STATED TASK: Put the entries below into a Markdown table with the columns Row and Line, starting with the line that contains "Given: Click the Out of stock warning icon" and going on through the line that contains "tap(631, 123)". Give a row number and one line per row, and leave out blank lines.
** START **
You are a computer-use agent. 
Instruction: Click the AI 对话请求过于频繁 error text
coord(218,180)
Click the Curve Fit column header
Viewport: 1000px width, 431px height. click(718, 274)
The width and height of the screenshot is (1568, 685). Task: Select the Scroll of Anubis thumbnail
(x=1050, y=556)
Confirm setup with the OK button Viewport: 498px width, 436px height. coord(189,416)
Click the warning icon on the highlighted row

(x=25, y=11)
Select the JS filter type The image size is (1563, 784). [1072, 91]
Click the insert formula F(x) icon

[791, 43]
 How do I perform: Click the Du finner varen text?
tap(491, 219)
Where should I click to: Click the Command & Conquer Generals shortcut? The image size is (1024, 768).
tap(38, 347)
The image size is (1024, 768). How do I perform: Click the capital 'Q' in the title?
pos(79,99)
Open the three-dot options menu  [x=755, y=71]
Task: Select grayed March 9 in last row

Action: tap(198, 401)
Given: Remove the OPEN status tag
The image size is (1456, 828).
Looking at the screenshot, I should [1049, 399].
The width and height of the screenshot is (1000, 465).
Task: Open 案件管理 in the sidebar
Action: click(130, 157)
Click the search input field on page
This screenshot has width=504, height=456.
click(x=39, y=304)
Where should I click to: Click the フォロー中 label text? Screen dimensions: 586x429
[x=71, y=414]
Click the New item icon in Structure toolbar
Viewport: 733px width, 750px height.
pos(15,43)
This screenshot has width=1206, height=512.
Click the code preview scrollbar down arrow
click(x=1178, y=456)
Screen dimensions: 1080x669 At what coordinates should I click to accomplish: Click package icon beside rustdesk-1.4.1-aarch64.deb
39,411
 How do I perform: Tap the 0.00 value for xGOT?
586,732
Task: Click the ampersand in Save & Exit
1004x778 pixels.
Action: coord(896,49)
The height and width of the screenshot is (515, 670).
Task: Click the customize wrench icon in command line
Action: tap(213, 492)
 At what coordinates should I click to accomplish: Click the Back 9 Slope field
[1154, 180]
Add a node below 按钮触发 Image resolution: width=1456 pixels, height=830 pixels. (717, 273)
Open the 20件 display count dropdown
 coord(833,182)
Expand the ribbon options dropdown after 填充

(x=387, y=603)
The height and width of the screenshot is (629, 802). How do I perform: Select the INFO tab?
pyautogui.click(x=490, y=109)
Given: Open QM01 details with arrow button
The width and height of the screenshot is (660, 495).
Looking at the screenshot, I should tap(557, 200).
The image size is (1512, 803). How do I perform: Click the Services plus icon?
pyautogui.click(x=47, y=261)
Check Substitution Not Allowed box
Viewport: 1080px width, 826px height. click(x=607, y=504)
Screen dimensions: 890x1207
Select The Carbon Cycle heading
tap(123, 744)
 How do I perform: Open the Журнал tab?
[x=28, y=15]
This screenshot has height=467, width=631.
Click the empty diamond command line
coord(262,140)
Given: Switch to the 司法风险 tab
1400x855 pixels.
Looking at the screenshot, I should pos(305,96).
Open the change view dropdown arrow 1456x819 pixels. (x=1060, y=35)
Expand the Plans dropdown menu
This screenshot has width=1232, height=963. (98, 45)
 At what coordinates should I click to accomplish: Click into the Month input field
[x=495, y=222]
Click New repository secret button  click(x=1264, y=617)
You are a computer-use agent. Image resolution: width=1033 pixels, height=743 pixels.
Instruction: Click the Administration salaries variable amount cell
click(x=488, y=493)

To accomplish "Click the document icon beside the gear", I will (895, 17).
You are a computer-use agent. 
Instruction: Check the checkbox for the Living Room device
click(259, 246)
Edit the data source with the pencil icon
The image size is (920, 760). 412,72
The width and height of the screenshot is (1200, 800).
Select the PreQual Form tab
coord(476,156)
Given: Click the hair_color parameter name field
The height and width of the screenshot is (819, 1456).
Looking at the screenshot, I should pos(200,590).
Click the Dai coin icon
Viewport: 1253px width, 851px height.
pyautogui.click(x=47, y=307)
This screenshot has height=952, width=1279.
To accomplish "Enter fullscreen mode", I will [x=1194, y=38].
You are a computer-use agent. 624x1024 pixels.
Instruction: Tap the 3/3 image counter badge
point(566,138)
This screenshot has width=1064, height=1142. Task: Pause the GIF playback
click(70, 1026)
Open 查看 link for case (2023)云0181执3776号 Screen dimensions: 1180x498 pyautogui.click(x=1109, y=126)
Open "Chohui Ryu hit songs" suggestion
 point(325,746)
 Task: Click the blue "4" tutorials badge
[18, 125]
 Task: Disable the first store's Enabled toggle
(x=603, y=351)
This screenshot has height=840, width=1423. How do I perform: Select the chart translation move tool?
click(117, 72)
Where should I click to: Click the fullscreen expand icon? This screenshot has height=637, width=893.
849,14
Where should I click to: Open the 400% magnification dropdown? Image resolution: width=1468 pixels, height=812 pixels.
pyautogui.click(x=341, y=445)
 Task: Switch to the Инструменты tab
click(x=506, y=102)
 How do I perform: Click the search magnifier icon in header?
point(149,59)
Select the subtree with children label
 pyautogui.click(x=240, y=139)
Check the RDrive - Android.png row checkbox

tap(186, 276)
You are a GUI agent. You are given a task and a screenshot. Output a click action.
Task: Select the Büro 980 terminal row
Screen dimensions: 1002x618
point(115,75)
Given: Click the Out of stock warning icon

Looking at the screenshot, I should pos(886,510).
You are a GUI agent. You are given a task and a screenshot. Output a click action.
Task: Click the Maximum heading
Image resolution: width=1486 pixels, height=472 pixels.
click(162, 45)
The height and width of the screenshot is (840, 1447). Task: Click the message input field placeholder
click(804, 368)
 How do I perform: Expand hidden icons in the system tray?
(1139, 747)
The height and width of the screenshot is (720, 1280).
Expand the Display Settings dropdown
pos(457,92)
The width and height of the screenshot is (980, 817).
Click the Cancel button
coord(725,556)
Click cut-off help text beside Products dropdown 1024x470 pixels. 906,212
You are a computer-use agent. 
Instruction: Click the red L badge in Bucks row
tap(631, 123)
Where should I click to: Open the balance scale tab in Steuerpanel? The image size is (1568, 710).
** END **
COMPLETED TASK:
| Row | Line |
|---|---|
| 1 | Given: Click the Out of stock warning icon |
| 2 | Looking at the screenshot, I should pos(886,510). |
| 3 | You are a GUI agent. You are given a task and a screenshot. Output a click action. |
| 4 | Task: Click the Maximum heading |
| 5 | Image resolution: width=1486 pixels, height=472 pixels. |
| 6 | click(162, 45) |
| 7 | The height and width of the screenshot is (840, 1447). Task: Click the message input field placeholder |
| 8 | click(804, 368) |
| 9 |  How do I perform: Expand hidden icons in the system tray? |
| 10 | (1139, 747) |
| 11 | The height and width of the screenshot is (720, 1280). |
| 12 | Expand the Display Settings dropdown |
| 13 | pos(457,92) |
| 14 | The width and height of the screenshot is (980, 817). |
| 15 | Click the Cancel button |
| 16 | coord(725,556) |
| 17 | Click cut-off help text beside Products dropdown 1024x470 pixels. 906,212 |
| 18 | You are a computer-use agent.  |
| 19 | Instruction: Click the red L badge in Bucks row |
| 20 | tap(631, 123) |